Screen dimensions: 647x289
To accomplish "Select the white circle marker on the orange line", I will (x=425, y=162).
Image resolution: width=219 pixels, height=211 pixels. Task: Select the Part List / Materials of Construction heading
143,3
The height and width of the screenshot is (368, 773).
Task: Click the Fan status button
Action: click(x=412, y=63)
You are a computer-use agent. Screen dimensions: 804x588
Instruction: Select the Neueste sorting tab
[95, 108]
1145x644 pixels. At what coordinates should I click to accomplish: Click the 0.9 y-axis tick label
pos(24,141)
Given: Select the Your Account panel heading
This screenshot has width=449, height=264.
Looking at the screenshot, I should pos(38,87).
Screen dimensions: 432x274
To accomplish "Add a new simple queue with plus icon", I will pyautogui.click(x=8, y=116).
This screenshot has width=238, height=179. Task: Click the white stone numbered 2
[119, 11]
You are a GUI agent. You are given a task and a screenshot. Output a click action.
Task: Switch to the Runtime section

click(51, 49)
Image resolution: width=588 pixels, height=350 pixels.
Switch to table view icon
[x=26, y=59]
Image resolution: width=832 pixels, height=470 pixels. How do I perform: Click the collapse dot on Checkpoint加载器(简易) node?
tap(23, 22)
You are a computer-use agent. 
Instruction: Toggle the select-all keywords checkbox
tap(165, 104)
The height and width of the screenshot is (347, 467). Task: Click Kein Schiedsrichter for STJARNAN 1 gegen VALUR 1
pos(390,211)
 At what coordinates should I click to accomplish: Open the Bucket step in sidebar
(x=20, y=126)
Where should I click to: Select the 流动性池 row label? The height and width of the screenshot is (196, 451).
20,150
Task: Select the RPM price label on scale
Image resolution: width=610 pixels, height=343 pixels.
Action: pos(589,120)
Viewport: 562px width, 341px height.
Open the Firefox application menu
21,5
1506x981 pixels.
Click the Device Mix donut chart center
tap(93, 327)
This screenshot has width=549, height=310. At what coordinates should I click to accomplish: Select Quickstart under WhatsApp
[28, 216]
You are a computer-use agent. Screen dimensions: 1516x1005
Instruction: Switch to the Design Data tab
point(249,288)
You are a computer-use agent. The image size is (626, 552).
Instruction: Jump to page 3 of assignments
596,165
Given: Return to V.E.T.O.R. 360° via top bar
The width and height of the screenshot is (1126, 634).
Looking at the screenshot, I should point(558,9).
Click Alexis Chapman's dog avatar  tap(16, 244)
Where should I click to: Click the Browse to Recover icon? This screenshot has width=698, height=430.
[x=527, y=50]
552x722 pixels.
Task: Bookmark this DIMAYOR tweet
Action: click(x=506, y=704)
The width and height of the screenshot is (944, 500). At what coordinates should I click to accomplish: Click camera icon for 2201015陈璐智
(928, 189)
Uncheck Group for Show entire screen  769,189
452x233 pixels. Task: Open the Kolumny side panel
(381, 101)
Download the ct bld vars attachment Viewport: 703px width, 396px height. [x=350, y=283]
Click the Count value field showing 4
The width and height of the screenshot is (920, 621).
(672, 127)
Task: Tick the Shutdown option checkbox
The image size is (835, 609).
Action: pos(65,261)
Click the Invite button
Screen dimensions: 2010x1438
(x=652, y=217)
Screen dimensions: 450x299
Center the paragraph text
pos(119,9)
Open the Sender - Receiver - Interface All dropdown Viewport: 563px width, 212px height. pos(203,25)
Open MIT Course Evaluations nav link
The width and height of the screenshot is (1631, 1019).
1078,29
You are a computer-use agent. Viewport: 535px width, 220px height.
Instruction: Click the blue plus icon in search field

**Stated exercise**
Echo the rows above word for word, from the line containing "Screen dimensions: 450x299" down to the last row, both ends included.

**Solution**
Screen dimensions: 450x299
Center the paragraph text
pos(119,9)
Open the Sender - Receiver - Interface All dropdown Viewport: 563px width, 212px height. pos(203,25)
Open MIT Course Evaluations nav link
The width and height of the screenshot is (1631, 1019).
1078,29
You are a computer-use agent. Viewport: 535px width, 220px height.
Instruction: Click the blue plus icon in search field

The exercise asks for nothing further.